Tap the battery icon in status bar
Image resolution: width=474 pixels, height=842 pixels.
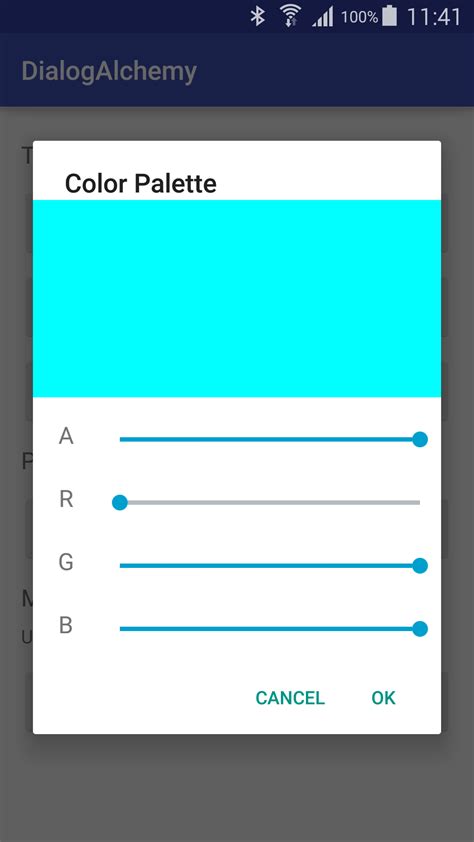coord(390,16)
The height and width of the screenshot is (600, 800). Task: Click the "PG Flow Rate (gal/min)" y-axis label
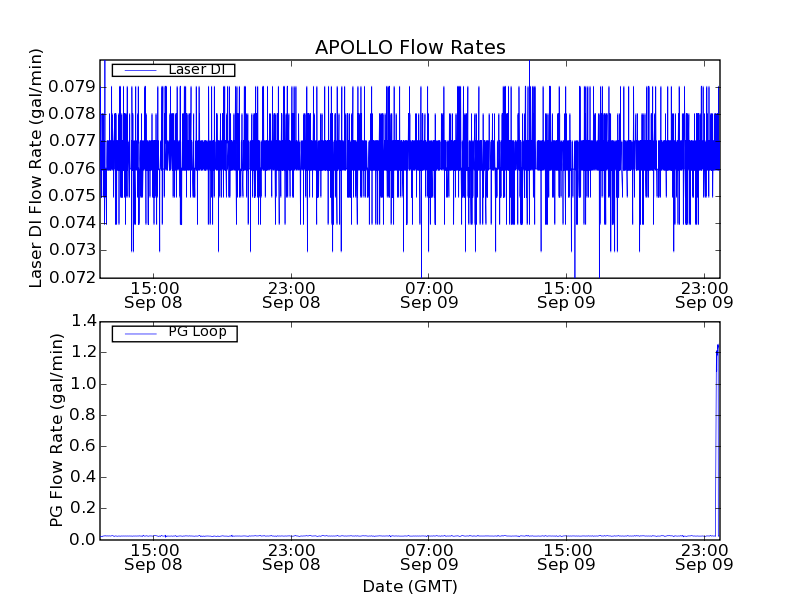pyautogui.click(x=57, y=430)
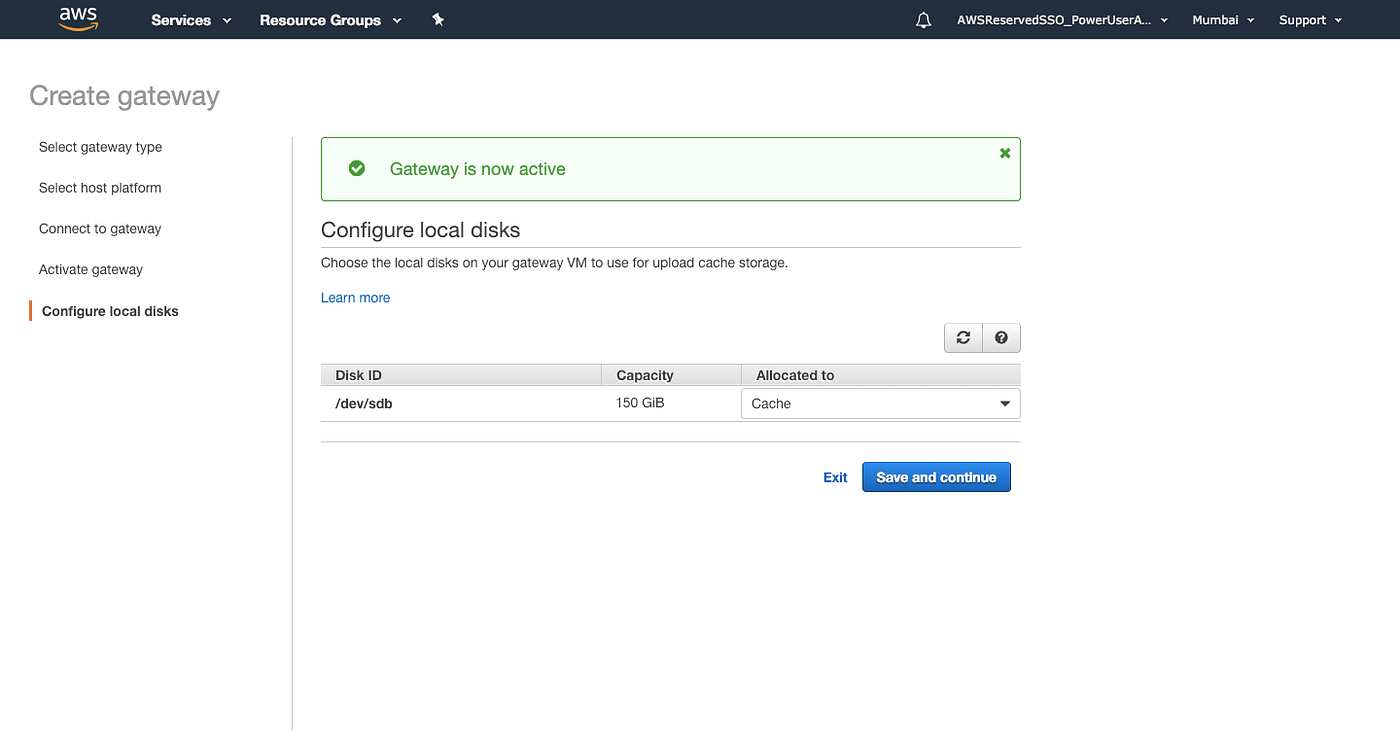Open the Learn more link
The width and height of the screenshot is (1400, 737).
click(x=355, y=297)
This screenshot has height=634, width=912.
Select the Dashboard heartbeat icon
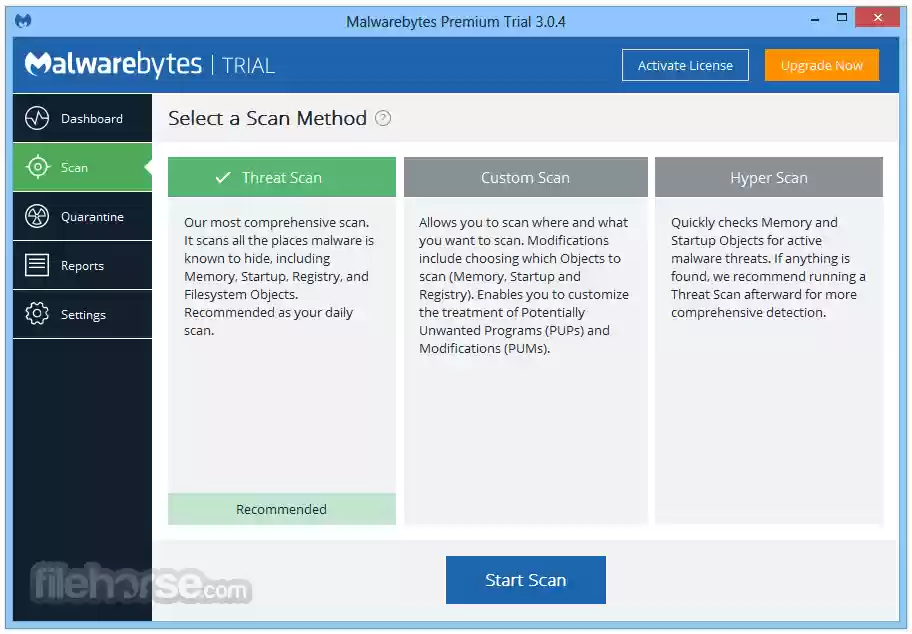click(37, 118)
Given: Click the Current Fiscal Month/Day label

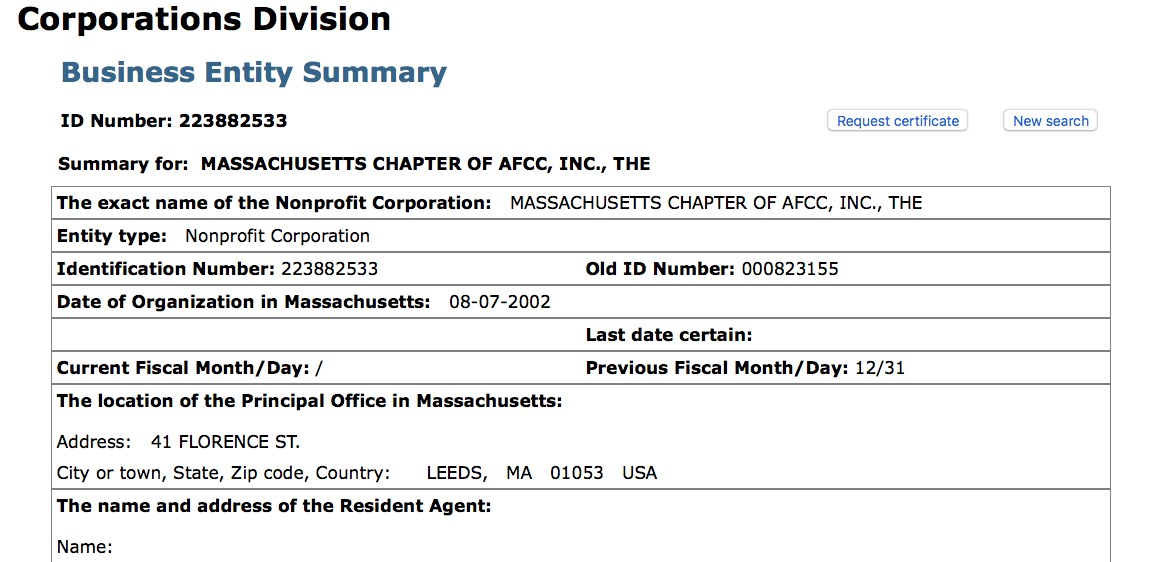Looking at the screenshot, I should [183, 368].
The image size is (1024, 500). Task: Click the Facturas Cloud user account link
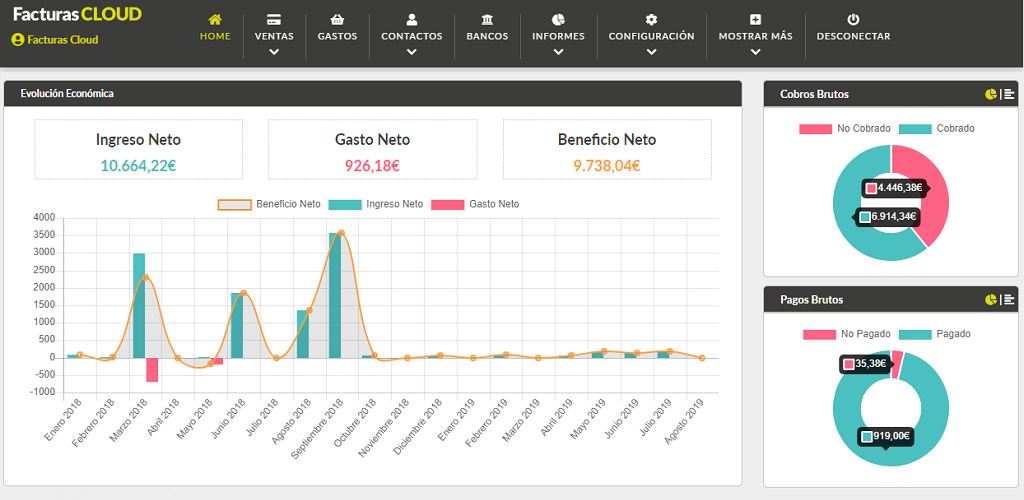(55, 40)
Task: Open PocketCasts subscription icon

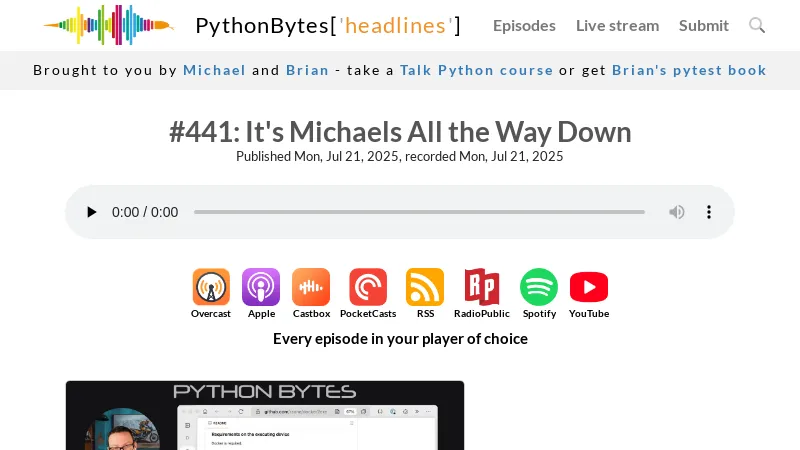Action: [368, 287]
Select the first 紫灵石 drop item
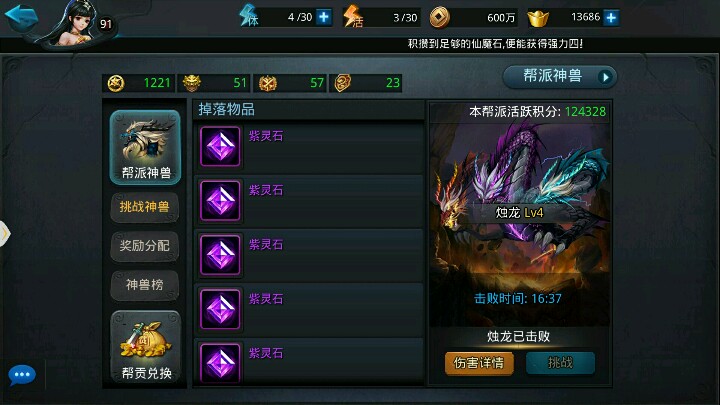720x405 pixels. click(x=309, y=146)
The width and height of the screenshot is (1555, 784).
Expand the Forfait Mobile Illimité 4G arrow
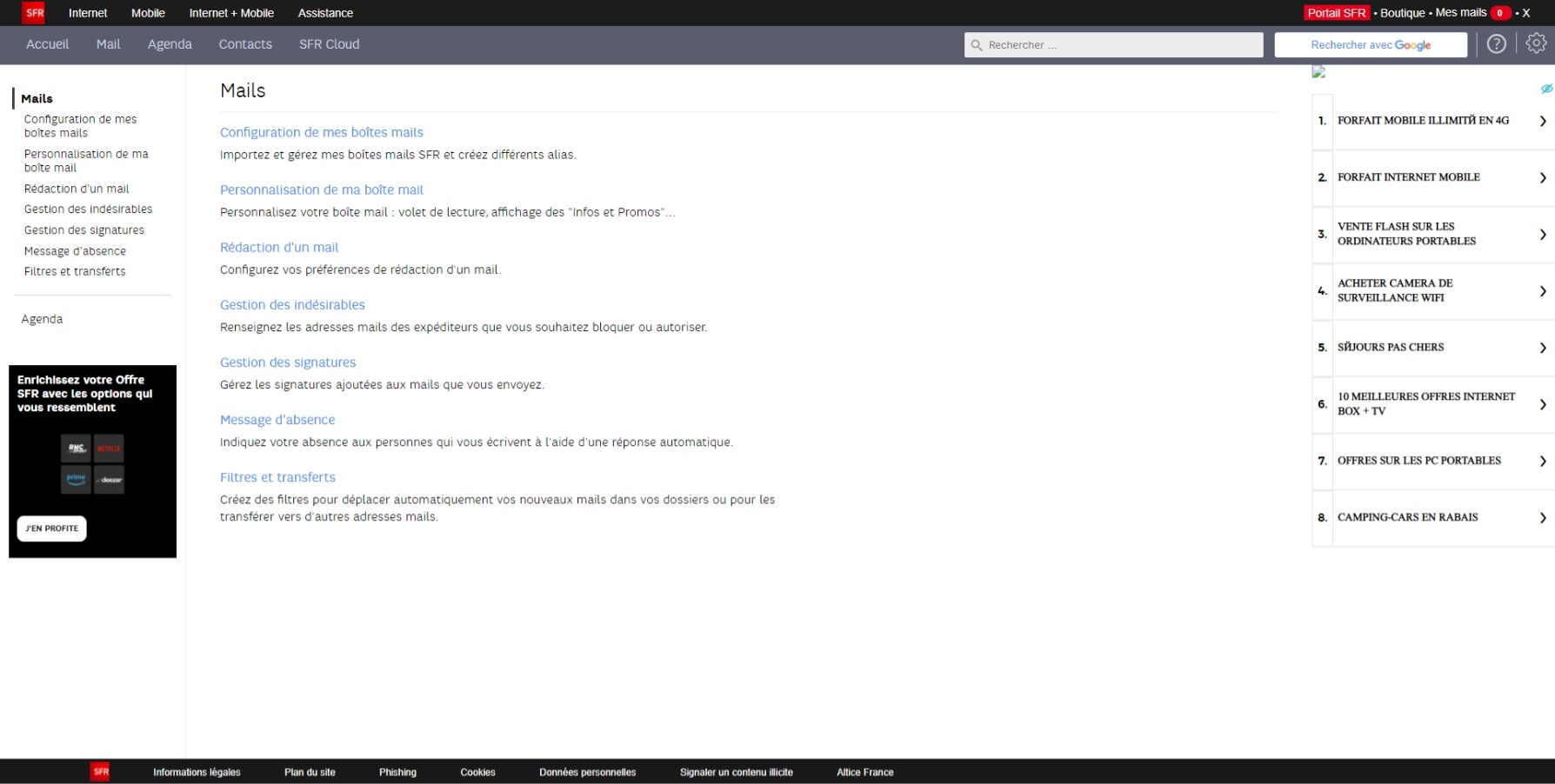coord(1542,122)
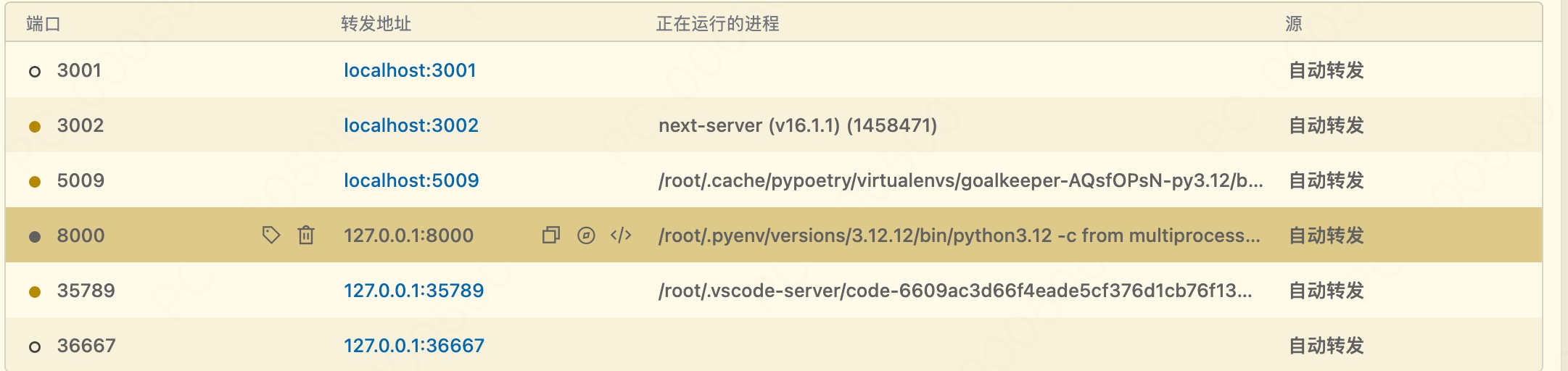Click the status dot beside port 36667
This screenshot has width=1568, height=371.
pos(34,346)
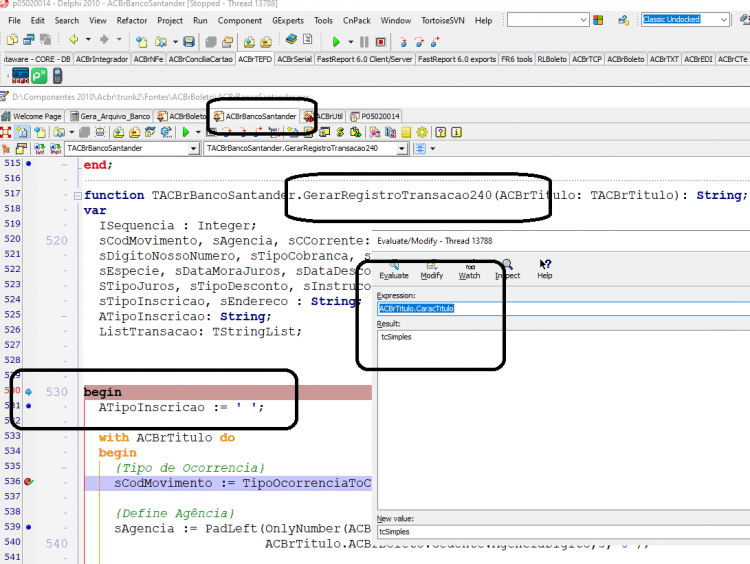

◆ ◆ ◆ ◆

→ **YOUR TASK**: Print the entries again exactly as they appear above. Do not print the pictures.

→ **RESULT OF THE TASK**:
Tap the battery icon in status bar
Image resolution: width=474 pixels, height=842 pixels.
coord(390,16)
The height and width of the screenshot is (600, 800). Task: Click the "PG Flow Rate (gal/min)" y-axis label
pyautogui.click(x=57, y=430)
Open the Learn more link
The width and height of the screenshot is (1400, 737).
click(x=355, y=297)
This screenshot has height=634, width=912.
Select the Dashboard heartbeat icon
click(37, 118)
Given: Click the Current Fiscal Month/Day label

Looking at the screenshot, I should [183, 368].
The image size is (1024, 500). Task: Click the Facturas Cloud user account link
(55, 40)
Task: Open PocketCasts subscription icon

Action: [368, 287]
Select the first 紫灵石 drop item
720x405 pixels. click(x=309, y=146)
The width and height of the screenshot is (1555, 784).
Expand the Forfait Mobile Illimité 4G arrow
coord(1542,122)
Click the status dot beside port 36667
This screenshot has width=1568, height=371.
pos(34,346)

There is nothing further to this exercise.